ROSA Architecture Decision Checklist
This content is authored by Red Hat experts, but has not yet been tested on every supported configuration.
Use this checklist when planning a new ROSA deployment or reviewing an existing one. Each item captures a key decision, a safe default, and a pointer to the full rationale in the ROSA Best Practices and Recommendations guide.
Work through the phases in order. Phases 1 and 2 lock in decisions that are hard or impossible to change later; phases 3 and 4 can iterate as workloads evolve. The quick-reference summary at the end lists every decision point with its safe default on one page.
Phase 1: Pre-provisioning (before rosa create cluster)
Decisions in this phase are difficult to reverse after cluster creation.
1. Cluster model
| Decision | ROSA with Hosted Control Planes (HCP) or ROSA Classic? |
| Safe default | HCP for new deployments. |
| When to deviate | Large existing Classic fleet mid-migration; Spot Instance machine pools (Classic only). |
| Full rationale | Fundamental architecture and the paradigm shift |
2. VPC, CIDR, and Availability Zones
This is the most consequential network decision you will make. Machine, pod, and service CIDRs cannot be changed after cluster creation. Undersizing limits your maximum node count and pods-per-node ceiling for the life of the cluster. When a cluster runs out of address space the only remediation is standing up additional clusters, which introduces cross-cluster routing, split deployment decisions, service mesh or federation complexity, and operational overhead that compounds over time. Run the numbers with the OpenShift Network Calculator and validate with your network team before you provision.

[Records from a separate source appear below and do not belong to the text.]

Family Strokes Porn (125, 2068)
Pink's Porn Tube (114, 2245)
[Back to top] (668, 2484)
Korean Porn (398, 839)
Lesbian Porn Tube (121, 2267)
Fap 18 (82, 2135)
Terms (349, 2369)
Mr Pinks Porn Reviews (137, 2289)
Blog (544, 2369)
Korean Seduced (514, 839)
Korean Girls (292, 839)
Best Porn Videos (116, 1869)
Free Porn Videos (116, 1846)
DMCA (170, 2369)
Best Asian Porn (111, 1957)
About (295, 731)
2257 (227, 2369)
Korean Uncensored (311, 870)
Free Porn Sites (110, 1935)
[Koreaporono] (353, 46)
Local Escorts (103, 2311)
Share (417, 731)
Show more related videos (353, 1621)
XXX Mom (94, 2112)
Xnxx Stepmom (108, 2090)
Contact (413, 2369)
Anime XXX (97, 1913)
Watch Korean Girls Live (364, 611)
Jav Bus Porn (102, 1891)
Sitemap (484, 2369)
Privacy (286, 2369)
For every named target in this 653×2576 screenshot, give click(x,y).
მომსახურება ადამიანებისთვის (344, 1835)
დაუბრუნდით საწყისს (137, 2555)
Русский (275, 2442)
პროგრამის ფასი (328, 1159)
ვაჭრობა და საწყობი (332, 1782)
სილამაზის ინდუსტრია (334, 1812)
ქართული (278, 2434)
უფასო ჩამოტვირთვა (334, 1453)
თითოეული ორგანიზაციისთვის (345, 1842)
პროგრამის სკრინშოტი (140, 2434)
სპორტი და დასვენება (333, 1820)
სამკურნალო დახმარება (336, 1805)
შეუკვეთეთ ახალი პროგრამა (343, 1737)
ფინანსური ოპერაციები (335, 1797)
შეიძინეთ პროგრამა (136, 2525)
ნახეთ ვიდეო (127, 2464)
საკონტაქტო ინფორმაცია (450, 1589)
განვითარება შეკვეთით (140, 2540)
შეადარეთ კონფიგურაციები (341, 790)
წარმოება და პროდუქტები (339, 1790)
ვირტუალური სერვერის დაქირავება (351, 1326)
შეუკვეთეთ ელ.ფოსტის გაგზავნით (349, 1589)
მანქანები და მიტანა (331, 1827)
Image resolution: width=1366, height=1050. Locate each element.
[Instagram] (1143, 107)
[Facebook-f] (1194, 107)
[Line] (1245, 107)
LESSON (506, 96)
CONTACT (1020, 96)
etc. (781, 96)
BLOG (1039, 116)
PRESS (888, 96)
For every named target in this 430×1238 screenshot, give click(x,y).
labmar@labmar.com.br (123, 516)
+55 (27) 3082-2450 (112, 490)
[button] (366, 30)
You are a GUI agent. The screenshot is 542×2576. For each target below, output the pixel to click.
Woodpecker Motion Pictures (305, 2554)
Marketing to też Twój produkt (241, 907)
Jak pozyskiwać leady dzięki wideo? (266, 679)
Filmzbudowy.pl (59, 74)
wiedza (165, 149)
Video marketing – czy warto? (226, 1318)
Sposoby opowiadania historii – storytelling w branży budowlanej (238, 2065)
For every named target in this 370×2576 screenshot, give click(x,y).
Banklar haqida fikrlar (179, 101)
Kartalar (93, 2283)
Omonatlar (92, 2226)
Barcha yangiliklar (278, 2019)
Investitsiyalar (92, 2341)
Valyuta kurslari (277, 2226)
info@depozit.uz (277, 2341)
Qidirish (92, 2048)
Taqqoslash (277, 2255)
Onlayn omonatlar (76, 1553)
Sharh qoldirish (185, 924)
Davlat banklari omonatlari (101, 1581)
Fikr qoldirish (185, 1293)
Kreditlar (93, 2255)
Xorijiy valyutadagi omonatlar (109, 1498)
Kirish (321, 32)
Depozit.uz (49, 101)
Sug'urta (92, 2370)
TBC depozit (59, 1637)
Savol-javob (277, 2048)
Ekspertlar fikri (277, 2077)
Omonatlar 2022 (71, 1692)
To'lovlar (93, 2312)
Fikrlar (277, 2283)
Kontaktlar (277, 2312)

| Decision | How many AZs? What CIDR ranges for machine, pod, and service networks? |
| Safe default | 3 AZs for production. Use ROSA defaults (machine 10.0.0.0/16, pod 10.128.0.0/14, service 172.30.0.0/16, host prefix 23) unless IPAM or federation requires otherwise. Plan /22 or larger for machine CIDR when approaching 500 workers. Keep pod, service, and machine CIDRs unique across on-premises and cloud networks if you need routable connectivity later. |
| When to deviate | Dev/test can use fewer AZs. Existing enterprise IPAM may dictate non-default ranges, but never go below the HCP minimums (/25 single-AZ, /24 multi-AZ) and always leave headroom for growth beyond your day-1 node count. |
| Full rationale | VPC and CIDR architecture , OpenShift Network Calculator |
3. Cluster API and network exposure
| Decision | Private or public API? Private or public application ingress? |
| Safe default | Private API, private default ingress. Add a dedicated edge VPC for internet-facing workloads. |
| When to deviate | Dev/sandbox where public API simplifies access; non-regulated workloads where public Routes are acceptable. |
| Full rationale | Private clusters, landing-zone ingress, and application DNS/TLS |
4. Egress model
| Decision | Zero-egress, proxy/firewall egress, or unrestricted NAT? |
| Safe default | Zero-egress or centralized firewall/proxy via Transit Gateway for regulated estates. |
| When to deviate | Teams that need full internet for rapid iteration (dev clusters, PoCs). |
| Full rationale | Zero-Egress and Secure Egress architectures |
5. IAM, STS, and OIDC
| Decision | Have you created STS roles, OIDC config, and scoped IAM policies? |
| Safe default | Always STS mode. Create a reusable OIDC configuration shared across clusters. Scope every role to least privilege. |
| When to deviate | Rarely. Static IAM keys are a gap to close, not a design choice. |
| Full rationale | Identity and Access Management through STS and OIDC |
6. Encryption at rest
| Decision | AWS-managed keys or customer-managed keys (CMK/BYOK) in KMS? |
| Safe default | CMK for regulated or multi-tenant estates; separate keys for data, backups, and audit. |
| When to deviate | Non-regulated, single-tenant environments where AWS-managed keys are acceptable. |
| Full rationale | Security, identity, and encryption on AWS |
7. Instance types and machine pools
| Decision | Which EC2 family? Graviton (ARM) or x86? Multiple pool sizes? |
| Safe default | Current-gen general-purpose (e.g. m6i/m7g); evaluate Graviton when images are multi-arch. Use multiple pools to isolate noisy workloads (batch, GPU, ingress). |
| When to deviate | Memory- or compute-optimized families for specialized tiers (databases, ML). |
| Full rationale | Instance Type Optimization and Graviton , Worker memory, allocatable capacity, and mixed machine pools |
8. AWS service quotas
| Decision | Have you reviewed and raised quotas for VPC, ELB, EC2, and ROSA limits in your target region? |
| Safe default | Review defaults during architecture review, not the day before cutover. |
| Full rationale | Reliability scope, quotas, and backups |
Phase 2: Day-1 cluster configuration (first hours after creation)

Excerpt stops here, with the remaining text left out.